§ Extract provided:
Posted by: Javelin | December 06, 2007 at 07:59 PM
Women are, in essence, bashed for not having the grace to die at 25. How dare women get old! Who gave them that right?!
Posted by: Victorian Veronica | December 06, 2007 at 07:26 PM
AWESOME - and I agree, thanks.
Posted by: Jahara | December 06, 2007 at 05:58 PM
Thank you for doing this.
Posted by: Siduri | December 06, 2007 at 05:43 PM
THANK YOU!!!
Revenge is so sweet---AHAHAHAHAHAHAHAHAAAAH!
Posted by: Eize | December 06, 2007 at 05:31 PM
This is golden!
Posted by: Jess | December 06, 2007 at 04:13 PM
It's about time people reverse the attention from women to men as mere objects.
Posted by: midevil | December 06, 2007 at 03:30 PM
I cannot begin to express to you how deeply gratifying this was to see. I frequently browse the Daily Mail and lament over how often they bash aging women in their publication. They should put this on their front page.
Posted by: Kate | December 06, 2007 at 02:14 PM
I like this thread you're on. Up with real, fleshy, naturally aging women and down with the jackholes who put them down for committing the heinous crimes of being over 18 and eating more than a bite of celery and a tic tac for breakfast, lunch, and dinner every day!!! Yay for 14 for joining forces with J. Lo. Hew (hee) to fight the cruel madness that attempts to make normal women hate themselves into starvation and mutilation to try to cram themselves into a mold that's way more than 2 sizes too small. Thank you, 14. We "aging fatties" need these posts. :)

§ Actions to take:
- a) Render the sentence "They should put this on their front page." from the comment thread into Spanish.
- b) Reproduce the comment thread word for word, starting at "Posted by: Siduri" and ending at "This is golden!".
The records placed after the comment thread aren't needed for this work.

§ Records:
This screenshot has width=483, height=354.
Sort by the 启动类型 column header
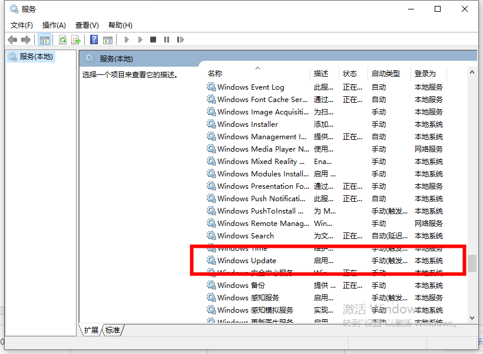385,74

---

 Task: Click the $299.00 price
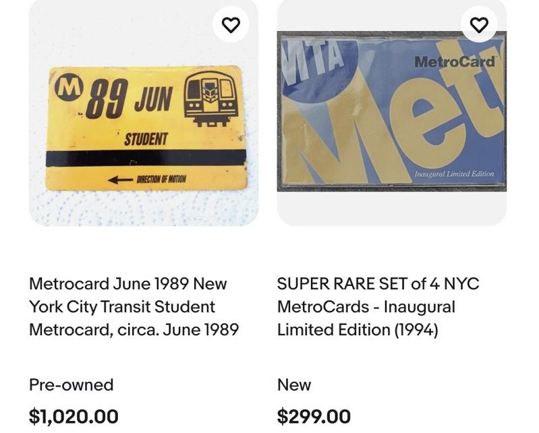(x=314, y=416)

...

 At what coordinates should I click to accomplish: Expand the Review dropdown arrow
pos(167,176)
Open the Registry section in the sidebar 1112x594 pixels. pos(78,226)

§ Responses by item number:
- a) Deberían poner esto en su portada.

- b)
Posted by: Siduri | December 06, 2007 at 05:43 PM
THANK YOU!!!
Revenge is so sweet---AHAHAHAHAHAHAHAHAAAAH!
Posted by: Eize | December 06, 2007 at 05:31 PM
This is golden!